O presidente do Corinthians, Osmar Stabile, reconheceu nesta quarta-feira que houve falha da diretoria na contratação de uma empresa de segurança atualmente investigada pelo Ministério Público de São Paulo. O dirigente também afirmou que avalia o afastamento temporário do diretor administrativo Fábio Soares enquanto o caso é apurado.
A investigação foi aberta para analisar pagamentos de aproximadamente R$ 676 mil feitos à Mega Assessoria Operacional Ltda., empresa registrada em nome de Fernando José da Silva, apontado como funcionário ligado ao clube. Segundo a apuração, a companhia não possuía autorização da Polícia Federal para atuar no setor de segurança privada e também não teria contrato formal assinado com o Corinthians.
Durante entrevista concedida no Parque São Jorge, Stabile explicou que autorizou Fernando a coordenar mudanças emergenciais na segurança do clube após os episódios de invasão ocorridos na sede administrativa em maio de 2025, quando apoiadores do então presidente Augusto Melo ocuparam áreas internas do clube em meio à crise política corintiana. O mandatário, porém, negou ter conhecimento da abertura da empresa ou participação direta na formalização do contrato investigado.
O dirigente afirmou que a decisão pela troca da equipe de segurança ocorreu em um cenário considerado crítico pela gestão. Segundo ele, naquele momento havia insegurança interna no clube e parte dos profissionais responsáveis pela proteção da presidência não estariam mais respondendo às ordens da administração interina.
Stabile também declarou que o Corinthians iniciou um levantamento interno para entender como ocorreu a contratação e admitiu que houve falha nos mecanismos de controle do clube. O presidente acrescentou que uma nova empresa passou a prestar os serviços posteriormente, após abertura de concorrência.
O Ministério Público investiga possíveis crimes envolvendo a operação, incluindo suspeitas de falsidade ideológica, irregularidades tributárias e eventual desvio de recursos.

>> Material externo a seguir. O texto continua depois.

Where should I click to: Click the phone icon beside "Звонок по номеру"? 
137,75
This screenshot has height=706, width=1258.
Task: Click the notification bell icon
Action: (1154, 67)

O promotor responsável pelo caso, Cássio Conserino, determinou a realização de oitivas de Fernando José da Silva e Fábio Soares ainda neste mês.
A nova crise amplia o ambiente de instabilidade política vivido pelo Corinthians desde o processo de impeachment do ex-presidente Augusto Melo, afastado após uma série de investigações e disputas internas no clube.